Consider a sample receipt from your local kirana store, that looks like this
Item | Qty | Price | Total |
Apple | 3 | 20.00 | 60.00 |
Egg | 12 | 5.00 | 60.00 |
Milk | 2 | 76.00 | 152.00 |
Onion | 20 | 7.00 | 140.00 |
Total | | | 412.00 |
In real stores, they won’t issue receipts with four columns. But for the sake of this discussion; let’s assume they do provide such detailed tabulation.
Your task is to find out if the tally is correct.
We can use Excel for this.
In this chapter, you'd see images / videos in both dark and light theme. Based on your comfort and preference, pick one of these in each case : either dark theme, or light theme.
Take your favorite Excel app (MS Excel or Google Sheets), and create a new sheet in it.
Going forward, we’d refer to it as sheet.
Enter these numbers, as you see in the images below.
No need to manually enter these data points one after another. You could simply select the above table with your trackpad / mouse; copy it with Ctrl + C
/ Cmd + C
, and paste it in your sheet.
But wait, this is just text in a bunch of grids and cells! Where’s the magic or programming?!
Hold your horses, we’re getting there.
Now comes the part, where we sit back and let Excel formulas operate on the numbers, then cross-check the results for us.
If you notice carefully, some of the numbers in the above table could be derived from other numbers.

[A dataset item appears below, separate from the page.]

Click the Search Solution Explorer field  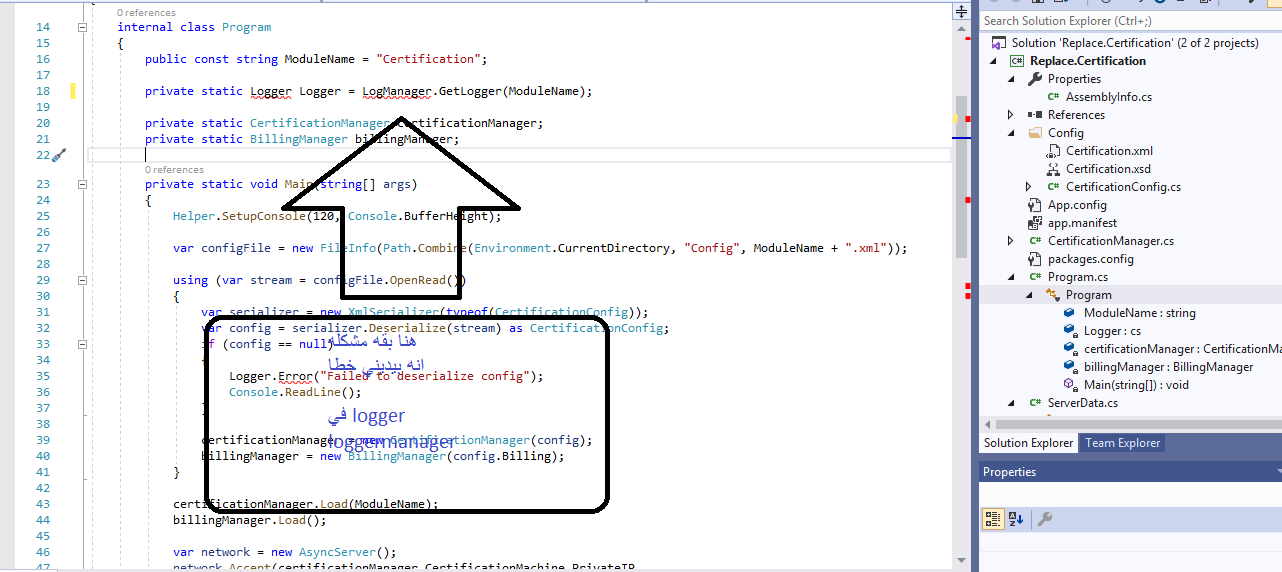[x=1130, y=21]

This is the starting point of an excel tracker: using excel formulas to derive values from other values.
Notice the 4th column, price of all items for a given item. It’s basically column 2, multiplied by column 3.
For example, in first row, for Apple
, each apple costs 20, and there are 3 of these purchased - therefore, the 4th column has 20.00 x 3 = 60.00
as its value.
How to represent this relationship, column 4 = column 3 x column 2
in Excel lingo?
In Excel, every cell can have either a static value, or a value derived from another relationship.

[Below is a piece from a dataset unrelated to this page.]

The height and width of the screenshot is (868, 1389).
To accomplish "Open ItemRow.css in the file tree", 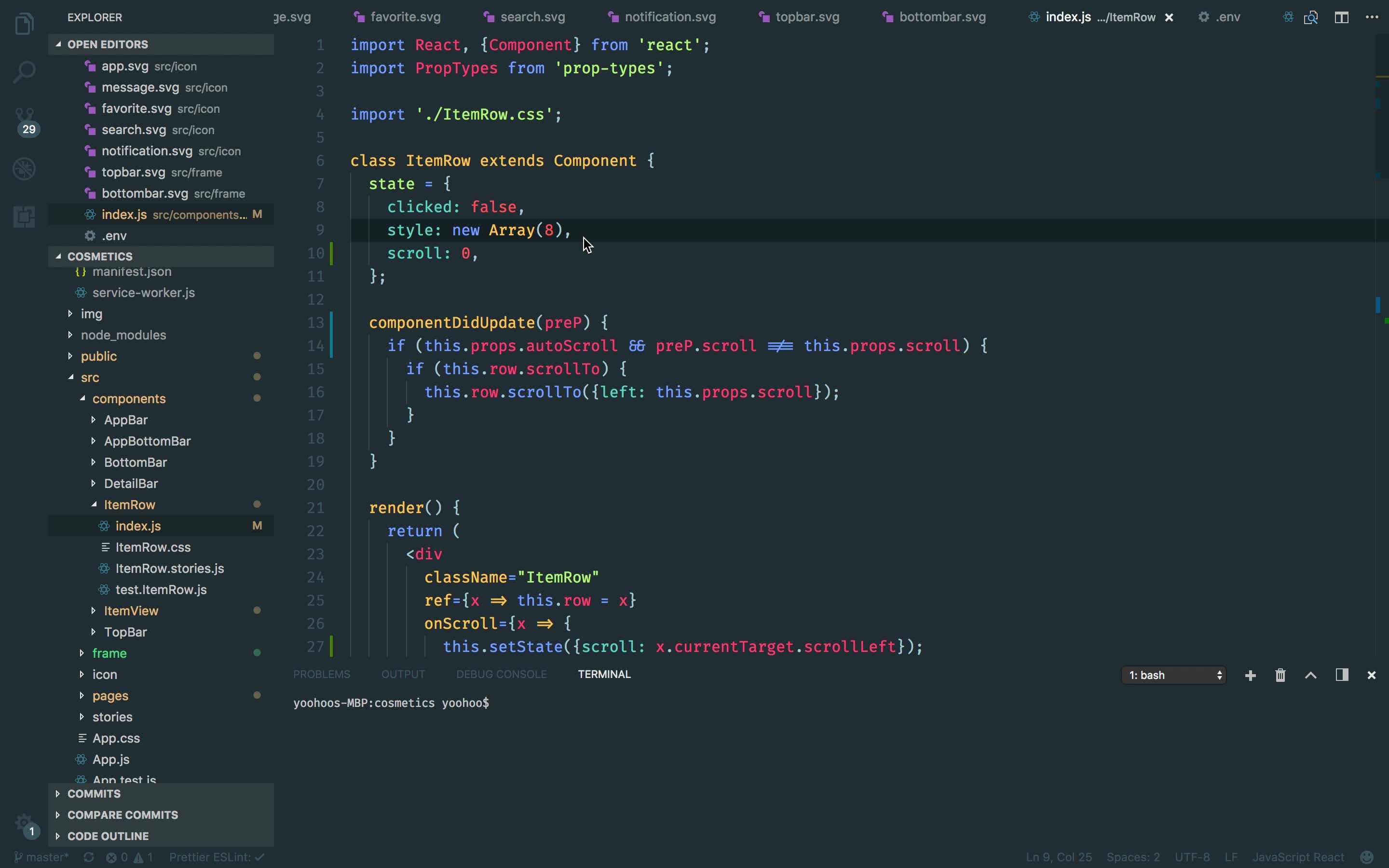I will click(153, 547).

So far, we’ve used only the former, when we copy-pasted the table into our sheet. Now it’s time to do the second one.
Click on the cell in 4th column / 1st row, that has total price for all the apples.
In the above image, that’s cell E4 (column E, row 4); but can be a different cell in your sheet.
Hit delete
or double-click on the cell and use backspace
to delete the number.
Start by adding an equal-to symbol, or =
. In Excel, an =
starts a formula or relationship.
You’d notice how the color changes as soon as you type in that =
.
Click on the third column value in the same first row, it should automatically populate the cell ID in the active cell which already had the =
.
Type *
in your keyboard. In coding, *
stands for multiplication, and not x
.
You should see =
followed by cell ID of third column in first row (D4
in our above image), and then *
.
Now click on the second column, first row.
It’d also add cell ID of that cell after *
in the active cell. Based on our above image, it would look like =D4*C4
.
Exact cell ID might be different for your sheet; but you should see these three things after =
, in your cell.
Here’s a video to guide you along (both in dark and light theme)
If you’ve done everything as demonstrated / instructed above, you should have same exact value of 60 in that cell, as you’d earlier.
This validates the number was correct, your local kirana store didn’t have a broken calculator or tried to stiff you.
So far, you’ve validated that only one number entry was correct.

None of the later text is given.